Consider:
julia> a = " \U02009 foo"
"   foo"
julia> lstrip(a)
"  foo"
Note that \U02009
is a Unicode Character 'THIN SPACE'
character.
I don't know much about string processing or unicode, but it seems to me that lstrip()
is doing something that's perhaps too naive:
const _default_delims = [' ','\t','\n','\v','\f','\r']
...
function lstrip(s::AbstractString, chars::Chars=_default_delims)
I realize you can override chars
but I would suggest that we expand the default character set for string trimming to include unicode separators (ref https://www.fileformat.info/info/unicode/category/Zs/list.htm).
What do other languages do here?
Note that the other chars ('\t','\n','\v','\f','\r') are control characters.
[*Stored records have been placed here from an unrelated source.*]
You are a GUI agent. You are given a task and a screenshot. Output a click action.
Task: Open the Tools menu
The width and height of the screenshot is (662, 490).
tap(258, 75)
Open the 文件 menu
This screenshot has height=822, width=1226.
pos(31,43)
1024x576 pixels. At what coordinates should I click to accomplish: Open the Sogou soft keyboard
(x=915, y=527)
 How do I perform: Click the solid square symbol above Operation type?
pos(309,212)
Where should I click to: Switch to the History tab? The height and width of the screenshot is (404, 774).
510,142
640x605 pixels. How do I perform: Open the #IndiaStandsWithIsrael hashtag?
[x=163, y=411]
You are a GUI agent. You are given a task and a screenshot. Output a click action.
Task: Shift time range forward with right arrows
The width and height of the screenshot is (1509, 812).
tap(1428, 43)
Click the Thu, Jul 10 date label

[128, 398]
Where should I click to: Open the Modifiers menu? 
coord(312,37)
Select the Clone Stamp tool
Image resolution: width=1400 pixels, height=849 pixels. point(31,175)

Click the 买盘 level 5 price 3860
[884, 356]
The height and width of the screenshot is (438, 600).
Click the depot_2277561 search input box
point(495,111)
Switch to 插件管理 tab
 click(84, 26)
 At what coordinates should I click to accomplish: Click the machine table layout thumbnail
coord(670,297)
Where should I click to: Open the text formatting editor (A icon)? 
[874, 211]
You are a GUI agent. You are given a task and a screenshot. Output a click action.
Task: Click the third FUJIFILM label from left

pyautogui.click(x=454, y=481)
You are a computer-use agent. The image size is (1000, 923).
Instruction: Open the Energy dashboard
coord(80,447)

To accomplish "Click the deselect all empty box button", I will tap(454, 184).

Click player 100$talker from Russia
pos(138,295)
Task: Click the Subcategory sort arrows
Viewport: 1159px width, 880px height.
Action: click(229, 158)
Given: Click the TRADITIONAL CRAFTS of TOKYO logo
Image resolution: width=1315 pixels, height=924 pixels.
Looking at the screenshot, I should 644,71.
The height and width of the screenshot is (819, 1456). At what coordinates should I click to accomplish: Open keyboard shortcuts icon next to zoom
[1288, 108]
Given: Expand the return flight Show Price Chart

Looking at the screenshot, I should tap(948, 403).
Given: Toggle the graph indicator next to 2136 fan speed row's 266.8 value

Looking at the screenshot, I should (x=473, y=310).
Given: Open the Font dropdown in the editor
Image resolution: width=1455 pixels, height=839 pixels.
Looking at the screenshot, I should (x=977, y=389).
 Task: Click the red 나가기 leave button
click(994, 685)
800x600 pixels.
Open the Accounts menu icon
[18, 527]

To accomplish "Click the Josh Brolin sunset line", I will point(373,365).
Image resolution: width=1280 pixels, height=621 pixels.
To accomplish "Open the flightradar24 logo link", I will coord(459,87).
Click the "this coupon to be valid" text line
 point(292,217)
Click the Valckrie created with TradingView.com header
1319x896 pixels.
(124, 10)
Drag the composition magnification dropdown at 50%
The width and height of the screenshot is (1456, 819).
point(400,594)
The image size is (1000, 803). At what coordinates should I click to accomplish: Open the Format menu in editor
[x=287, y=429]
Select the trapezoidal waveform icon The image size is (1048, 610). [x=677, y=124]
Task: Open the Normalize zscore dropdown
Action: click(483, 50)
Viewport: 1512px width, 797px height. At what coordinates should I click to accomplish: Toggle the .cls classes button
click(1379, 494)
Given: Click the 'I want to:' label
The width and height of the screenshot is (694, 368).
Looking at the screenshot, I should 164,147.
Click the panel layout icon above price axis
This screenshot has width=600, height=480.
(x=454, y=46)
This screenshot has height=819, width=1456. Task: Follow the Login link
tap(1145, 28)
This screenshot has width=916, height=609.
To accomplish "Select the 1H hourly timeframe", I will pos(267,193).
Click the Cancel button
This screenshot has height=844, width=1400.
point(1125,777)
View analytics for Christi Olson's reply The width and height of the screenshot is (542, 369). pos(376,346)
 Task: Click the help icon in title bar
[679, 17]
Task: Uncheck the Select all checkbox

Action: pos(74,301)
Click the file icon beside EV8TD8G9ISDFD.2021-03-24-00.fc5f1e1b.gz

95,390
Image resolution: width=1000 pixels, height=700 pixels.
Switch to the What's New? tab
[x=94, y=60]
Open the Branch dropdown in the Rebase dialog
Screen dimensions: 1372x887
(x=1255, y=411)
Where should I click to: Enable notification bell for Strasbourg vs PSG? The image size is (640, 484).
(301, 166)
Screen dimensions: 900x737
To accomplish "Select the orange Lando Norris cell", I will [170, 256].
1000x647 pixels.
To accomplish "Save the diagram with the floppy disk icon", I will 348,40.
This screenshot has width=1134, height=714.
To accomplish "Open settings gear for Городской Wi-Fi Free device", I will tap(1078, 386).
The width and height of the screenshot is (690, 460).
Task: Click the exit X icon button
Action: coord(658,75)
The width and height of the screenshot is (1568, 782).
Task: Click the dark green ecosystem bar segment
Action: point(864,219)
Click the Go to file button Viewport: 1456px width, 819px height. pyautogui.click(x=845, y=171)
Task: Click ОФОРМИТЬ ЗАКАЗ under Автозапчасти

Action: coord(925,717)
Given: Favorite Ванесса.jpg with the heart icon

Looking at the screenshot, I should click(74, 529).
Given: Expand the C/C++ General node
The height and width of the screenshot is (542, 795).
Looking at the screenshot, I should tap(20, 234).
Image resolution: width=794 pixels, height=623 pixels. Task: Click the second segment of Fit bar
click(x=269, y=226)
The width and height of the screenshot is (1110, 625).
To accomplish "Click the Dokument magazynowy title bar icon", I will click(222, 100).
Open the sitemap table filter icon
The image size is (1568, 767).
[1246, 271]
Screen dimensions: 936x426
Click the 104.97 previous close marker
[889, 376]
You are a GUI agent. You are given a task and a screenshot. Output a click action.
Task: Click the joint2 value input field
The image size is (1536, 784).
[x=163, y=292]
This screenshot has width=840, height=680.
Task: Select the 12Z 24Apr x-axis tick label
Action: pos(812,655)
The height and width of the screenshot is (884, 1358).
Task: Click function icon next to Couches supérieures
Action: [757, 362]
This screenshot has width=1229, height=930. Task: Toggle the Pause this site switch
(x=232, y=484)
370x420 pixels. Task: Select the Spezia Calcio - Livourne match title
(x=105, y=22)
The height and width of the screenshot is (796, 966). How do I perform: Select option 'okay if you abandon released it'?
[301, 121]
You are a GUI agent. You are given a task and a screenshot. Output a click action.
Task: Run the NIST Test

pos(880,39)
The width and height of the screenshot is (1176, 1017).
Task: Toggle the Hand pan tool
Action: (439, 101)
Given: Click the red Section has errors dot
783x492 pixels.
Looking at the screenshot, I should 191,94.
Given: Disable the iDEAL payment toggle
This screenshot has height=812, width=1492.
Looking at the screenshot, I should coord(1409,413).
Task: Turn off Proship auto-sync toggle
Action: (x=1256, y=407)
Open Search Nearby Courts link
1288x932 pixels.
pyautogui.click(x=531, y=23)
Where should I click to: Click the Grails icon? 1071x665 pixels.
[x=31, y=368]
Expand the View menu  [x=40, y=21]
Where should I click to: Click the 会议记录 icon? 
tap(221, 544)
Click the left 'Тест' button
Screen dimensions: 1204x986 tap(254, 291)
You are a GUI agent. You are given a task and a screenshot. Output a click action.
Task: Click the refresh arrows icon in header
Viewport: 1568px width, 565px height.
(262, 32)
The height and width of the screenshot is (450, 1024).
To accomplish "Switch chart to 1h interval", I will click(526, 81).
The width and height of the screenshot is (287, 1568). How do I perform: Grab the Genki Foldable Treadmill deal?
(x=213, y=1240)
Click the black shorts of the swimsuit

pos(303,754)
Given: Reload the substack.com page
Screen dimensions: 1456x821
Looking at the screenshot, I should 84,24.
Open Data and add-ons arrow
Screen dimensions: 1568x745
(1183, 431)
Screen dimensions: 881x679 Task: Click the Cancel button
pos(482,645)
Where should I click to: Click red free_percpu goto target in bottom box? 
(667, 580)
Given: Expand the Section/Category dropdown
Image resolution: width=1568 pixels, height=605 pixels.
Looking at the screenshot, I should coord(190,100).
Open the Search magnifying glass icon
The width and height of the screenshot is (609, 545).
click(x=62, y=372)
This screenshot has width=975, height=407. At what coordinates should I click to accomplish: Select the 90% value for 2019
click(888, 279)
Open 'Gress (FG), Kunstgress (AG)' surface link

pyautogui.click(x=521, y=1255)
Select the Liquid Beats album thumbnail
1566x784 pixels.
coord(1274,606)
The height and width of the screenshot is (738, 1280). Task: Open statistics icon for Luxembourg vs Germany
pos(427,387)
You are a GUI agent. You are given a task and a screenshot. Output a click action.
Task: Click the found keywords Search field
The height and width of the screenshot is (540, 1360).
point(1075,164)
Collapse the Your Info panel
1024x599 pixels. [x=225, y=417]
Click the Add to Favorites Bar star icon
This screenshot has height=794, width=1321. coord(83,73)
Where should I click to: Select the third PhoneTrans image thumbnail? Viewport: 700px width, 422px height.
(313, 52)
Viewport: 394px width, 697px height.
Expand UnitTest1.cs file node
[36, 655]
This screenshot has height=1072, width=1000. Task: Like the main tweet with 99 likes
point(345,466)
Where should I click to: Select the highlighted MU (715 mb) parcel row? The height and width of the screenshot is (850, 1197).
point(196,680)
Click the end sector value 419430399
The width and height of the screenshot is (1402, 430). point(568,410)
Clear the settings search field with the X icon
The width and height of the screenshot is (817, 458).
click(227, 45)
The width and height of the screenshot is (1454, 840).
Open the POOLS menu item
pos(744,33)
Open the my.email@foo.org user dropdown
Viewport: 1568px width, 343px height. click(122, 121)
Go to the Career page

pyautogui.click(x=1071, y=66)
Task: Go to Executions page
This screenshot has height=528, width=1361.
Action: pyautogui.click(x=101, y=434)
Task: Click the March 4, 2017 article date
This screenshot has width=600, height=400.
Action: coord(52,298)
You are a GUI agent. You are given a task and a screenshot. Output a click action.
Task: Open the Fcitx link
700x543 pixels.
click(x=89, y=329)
Ruby and Crystal leave it, Python and Rust strip it
Stripping unicode whitespace by default seems reasonable to me.
Related idea: Define lstrip
and friends to take a function argument, where the function is used to determine what should be stripped, i.e.
lstrip(f, s::AbstractString) = # ...
lstrip(s::AbstractString) = lstrip(c->isspace(c) || c in _default_delims, s)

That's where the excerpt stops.